EXERCISE TEXT
LOW BACK PAIN IN MEDICAL STUDENTS: PREVALENCE AND RELATED FACTORS

LOMBALGIA EM ESTUDANTES DE MEDICINA: PREVALÊNCIA E FATORES RELACIONADOS

LUMBALGIA EN ESTUDIANTES DE MEDICINA: PREVALENCIA Y FACTORES RELACIONADOS

NATASSJA BOSZCZOWSKI RUAN CARLO RODRIGUES PINTO FRANCISCO ALVES DE ARAÚJO JUNIORAbout the authors

ABSTRACT

Objective

To identify the prevalence of low back pain and related factors among graduate medical students, and to measure the level of disability that this pain can cause in these students.

Methods

Data were collected virtually, through Google Forms. After signing an Informed Consent Form (ICF), the participants responded to a sociodemographic survey, and those who reported having low back pain responded to the Oswestry Disability Index. The data analysis was conducted in three stages, through the R Core Team 2020 statistic program, open-source and free software. The Chi-square Test and Fisher’s Exact Test were used in the second and third stages.

Results

The study was composed of 200 participants, of whom 58% reported lumbar pain. Of those with pain, 94% had minimum scores on the disability scale. None of the variables showed a relevant connection, though BMI, sex, and use of Alcohol were notable for achieving p-values of around 0.05 or higher.

Conclusion

The prevalence of lumbar pain among the medical students was 58%, and no specific risk factors were identified. Furthermore, 94% of the students who reported lumbar pain had a minimum disability score and 6% a moderate score. None of the participants presented severe or greater disability. Level of evidence II; A descriptive cross-sectional study with a quantitative approach.

WHAT YOU ARE ASKED TO DO
Answer these questions from the abstract on low back pain in medical students:
1. Through what tool were the data collected?
2. How many participants made up the study?
3. What share of the students who reported lumbar pain had a moderate disability score?
The stored data that comes next is not needed for this work.

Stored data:
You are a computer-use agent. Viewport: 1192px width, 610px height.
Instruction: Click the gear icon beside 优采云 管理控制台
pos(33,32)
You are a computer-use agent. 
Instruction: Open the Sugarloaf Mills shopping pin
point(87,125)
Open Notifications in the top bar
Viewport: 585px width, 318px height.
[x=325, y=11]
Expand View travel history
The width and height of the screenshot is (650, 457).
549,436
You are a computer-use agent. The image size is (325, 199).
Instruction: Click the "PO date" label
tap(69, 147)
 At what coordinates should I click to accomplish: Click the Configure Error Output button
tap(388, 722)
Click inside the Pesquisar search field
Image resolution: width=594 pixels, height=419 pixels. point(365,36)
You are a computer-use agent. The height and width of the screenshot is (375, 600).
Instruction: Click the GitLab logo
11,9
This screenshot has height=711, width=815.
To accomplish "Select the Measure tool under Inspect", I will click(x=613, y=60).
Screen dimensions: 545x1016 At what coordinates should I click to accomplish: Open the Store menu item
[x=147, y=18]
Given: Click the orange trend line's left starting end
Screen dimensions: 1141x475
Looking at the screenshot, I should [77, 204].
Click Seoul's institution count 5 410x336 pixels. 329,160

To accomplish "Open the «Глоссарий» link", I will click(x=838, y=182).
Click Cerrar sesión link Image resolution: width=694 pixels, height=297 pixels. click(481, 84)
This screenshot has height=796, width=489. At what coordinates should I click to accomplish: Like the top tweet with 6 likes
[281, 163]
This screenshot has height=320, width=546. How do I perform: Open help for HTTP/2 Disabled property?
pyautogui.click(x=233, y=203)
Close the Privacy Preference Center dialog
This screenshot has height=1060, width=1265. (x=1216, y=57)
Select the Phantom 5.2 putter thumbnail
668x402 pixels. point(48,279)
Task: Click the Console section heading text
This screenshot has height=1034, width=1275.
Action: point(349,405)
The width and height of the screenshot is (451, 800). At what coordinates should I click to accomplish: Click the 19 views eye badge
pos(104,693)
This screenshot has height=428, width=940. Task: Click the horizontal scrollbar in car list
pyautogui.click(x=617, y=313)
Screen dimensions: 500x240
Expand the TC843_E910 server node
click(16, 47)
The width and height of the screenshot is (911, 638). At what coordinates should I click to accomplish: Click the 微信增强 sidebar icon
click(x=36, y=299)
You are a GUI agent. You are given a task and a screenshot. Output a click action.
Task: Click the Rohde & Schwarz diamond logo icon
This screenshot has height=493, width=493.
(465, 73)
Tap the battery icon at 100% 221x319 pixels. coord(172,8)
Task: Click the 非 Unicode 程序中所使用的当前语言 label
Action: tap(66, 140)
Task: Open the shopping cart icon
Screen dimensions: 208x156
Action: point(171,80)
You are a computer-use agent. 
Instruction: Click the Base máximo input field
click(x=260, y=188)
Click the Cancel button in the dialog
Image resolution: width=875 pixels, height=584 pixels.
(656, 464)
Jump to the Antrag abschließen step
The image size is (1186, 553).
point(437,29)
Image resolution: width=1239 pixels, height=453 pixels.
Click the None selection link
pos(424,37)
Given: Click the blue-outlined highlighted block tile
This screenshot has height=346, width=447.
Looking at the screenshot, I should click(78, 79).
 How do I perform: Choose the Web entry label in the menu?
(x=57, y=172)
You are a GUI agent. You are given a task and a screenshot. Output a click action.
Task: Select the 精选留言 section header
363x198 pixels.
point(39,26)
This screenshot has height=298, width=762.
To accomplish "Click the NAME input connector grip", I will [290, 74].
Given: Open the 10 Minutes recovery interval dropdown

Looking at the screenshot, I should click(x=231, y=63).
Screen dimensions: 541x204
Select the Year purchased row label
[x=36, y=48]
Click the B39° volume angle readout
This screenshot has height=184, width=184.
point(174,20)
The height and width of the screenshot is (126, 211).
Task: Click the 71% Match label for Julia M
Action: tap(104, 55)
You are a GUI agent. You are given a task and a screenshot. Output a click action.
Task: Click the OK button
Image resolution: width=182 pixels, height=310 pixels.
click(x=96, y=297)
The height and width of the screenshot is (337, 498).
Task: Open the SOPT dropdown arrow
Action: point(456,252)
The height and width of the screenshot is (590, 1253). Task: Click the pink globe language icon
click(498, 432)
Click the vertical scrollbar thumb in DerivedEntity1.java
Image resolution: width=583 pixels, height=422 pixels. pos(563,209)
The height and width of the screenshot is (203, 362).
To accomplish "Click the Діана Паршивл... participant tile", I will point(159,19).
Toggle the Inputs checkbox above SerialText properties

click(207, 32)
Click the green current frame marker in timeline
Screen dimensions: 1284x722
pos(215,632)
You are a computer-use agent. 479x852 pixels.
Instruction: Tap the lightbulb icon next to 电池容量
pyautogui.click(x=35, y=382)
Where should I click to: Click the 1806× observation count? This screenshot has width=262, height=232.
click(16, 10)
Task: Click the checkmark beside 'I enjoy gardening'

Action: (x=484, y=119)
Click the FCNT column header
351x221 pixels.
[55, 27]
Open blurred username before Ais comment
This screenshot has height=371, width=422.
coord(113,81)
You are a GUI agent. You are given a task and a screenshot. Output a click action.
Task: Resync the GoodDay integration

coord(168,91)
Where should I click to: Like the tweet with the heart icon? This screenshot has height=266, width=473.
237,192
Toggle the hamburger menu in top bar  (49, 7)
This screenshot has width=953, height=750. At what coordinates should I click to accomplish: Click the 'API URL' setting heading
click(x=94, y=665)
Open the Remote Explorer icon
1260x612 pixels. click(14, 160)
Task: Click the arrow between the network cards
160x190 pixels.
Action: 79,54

ANSWER FOR THE TASK
1. Google Forms
2. 200
3. 6%